Amanda Gonzalez, the clerk responsible for elections in Jefferson County, Colorado, has described what that journey looks like before the voter ever sees an envelope. Her county administers elections for approximately 450,000 registered voters. On the principal mailing date, its contractor arrives at a Denver postal facility with multiple pallets of ballots. The county then sends daily updates for people who register, change addresses or need replacement ballots. A file delivered to the contractor before 3 p.m. can result in another set of ballots being printed and mailed that same day.³
This is not a tidy, one-time transfer of a perfect list. It is a moving operation involving voters, county officials, contractors, changing addresses, fresh registrations and unforgiving deadlines. Under the USPS proposal, those pallets would arrive with another question hanging over them: Will the federal system accept them?

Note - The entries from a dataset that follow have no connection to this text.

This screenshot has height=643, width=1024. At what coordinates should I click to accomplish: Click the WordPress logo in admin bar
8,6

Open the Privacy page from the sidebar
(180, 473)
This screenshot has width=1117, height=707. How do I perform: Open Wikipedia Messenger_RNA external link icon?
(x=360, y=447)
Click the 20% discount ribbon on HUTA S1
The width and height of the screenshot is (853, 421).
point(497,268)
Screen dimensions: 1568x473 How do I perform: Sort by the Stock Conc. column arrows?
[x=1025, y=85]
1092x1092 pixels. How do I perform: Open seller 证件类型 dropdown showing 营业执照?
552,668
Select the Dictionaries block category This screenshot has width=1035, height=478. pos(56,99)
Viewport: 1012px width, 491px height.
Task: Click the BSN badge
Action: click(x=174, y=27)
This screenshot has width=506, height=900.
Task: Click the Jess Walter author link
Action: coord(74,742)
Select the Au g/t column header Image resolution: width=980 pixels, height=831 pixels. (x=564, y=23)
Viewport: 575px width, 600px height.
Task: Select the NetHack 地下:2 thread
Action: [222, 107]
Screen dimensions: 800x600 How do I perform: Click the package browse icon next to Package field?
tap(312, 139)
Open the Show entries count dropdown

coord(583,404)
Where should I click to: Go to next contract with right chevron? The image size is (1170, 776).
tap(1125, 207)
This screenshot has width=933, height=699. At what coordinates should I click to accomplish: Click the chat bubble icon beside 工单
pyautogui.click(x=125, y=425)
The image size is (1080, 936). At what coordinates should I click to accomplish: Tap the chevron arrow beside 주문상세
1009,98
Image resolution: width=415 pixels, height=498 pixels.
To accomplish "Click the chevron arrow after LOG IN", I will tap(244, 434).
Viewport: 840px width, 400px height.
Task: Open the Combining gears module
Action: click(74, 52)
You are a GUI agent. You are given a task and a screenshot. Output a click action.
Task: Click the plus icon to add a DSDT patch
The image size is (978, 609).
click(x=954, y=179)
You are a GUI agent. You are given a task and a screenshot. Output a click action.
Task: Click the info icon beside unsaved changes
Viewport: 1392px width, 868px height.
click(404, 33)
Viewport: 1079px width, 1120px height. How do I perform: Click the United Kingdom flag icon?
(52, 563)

“USPS should be delivering ballots,” Gonzalez wrote, “not acting as a gatekeeper between voters and the ballot box.”³
She is right. The Postal Service insists that states would remain responsible for deciding who may vote, but that reassurance misses the practical point. A state can decide that a voter is eligible. A county can prepare the voter’s lawful ballot. Yet the ballot can still sit outside the mailstream, or be sent back to the county, because of a certification problem, barcode discrepancy, envelope defect or data mismatch.
The voter does not care which government database caused the failure. The voter cares that the ballot did not arrive.
For Nick Papadopoulos, receiving a ballot at home is not a matter of convenience. Papadopoulos is a rural Georgia voter with cerebral palsy who uses a power wheelchair. The only time he voted in person, he first had to find transportation, possibly pay for it himself and arrange for a caregiver to prepare him. He then had to confirm that the polling place could accommodate his chair.⁴
“That’s why I rely on voting by mail,” he wrote. “It is my lifeline to make my voice heard.”⁴
That is the person missing from the sterile language of portals, identifiers and certifications. A ballot returned to an election office is not merely a rejected mailing. Somewhere at the other end is a voter who may not be able to jump into a car, take time off work, find child care or travel to a polling place as a substitute.
Rights are often lost through a sequence of small administrative failures. A record is entered incorrectly. A barcode does not match. A batch is rejected.